List type and name of all secret groups in the current realm

Returns:

    {
        'my-secret' => {
            label => STR,
            type  => STR,
            complete => BOOL,
            required_parts => NUM,
            inserted_parts => NUM,
        },
        'other-secret' => {
            ...
        },
        ...
    }

get_required_part_count

Returns the number of required parts to complete this secret.

get_inserted_part_count

Returns the number of parts that are already inserted / set.

is_complete ($alias)

Check if the secret is complete (all passwords loaded).

Returns 0 or 1.

get_secret ($alias)

Get the plaintext value of the stored secret. This requires that the secret was created with the "export" flag set, otherwise an exception is thrown.

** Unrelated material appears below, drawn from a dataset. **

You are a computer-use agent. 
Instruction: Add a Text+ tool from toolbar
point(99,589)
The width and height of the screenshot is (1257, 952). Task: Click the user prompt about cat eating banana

Returns the secret value or "undef" if the secret is not complete.

set_part ({ GROUP, VALUE, PART })

Set the secret "VALUE" of the given "GROUP" (aka alias), for plain secrets omit "PART".

clear ($alias)

Purge the secret of the given name.

request_transfer

Initialize a secret transfer to the current node. Creates a keypair for negotiation of the transfer secret and writes placeholder items for this key into the database.

perform_transfer ($pubkey)

Needs to be executed on the sending node, i.e. the one that already has established/completed its secrets.

Expects the public key created by "request_transfer" in $pubkey and tries to fill the database entries assigned to this transfer key.

accept_transfer ($transfer_id, $pubkey)

Needs to be executed on the receiving node, expects the id and public key generated by the sending node via "perform_transfer".

Transfers the exported secrets from the database (transfer pool) into the secret cache so they can be used by all children of this node.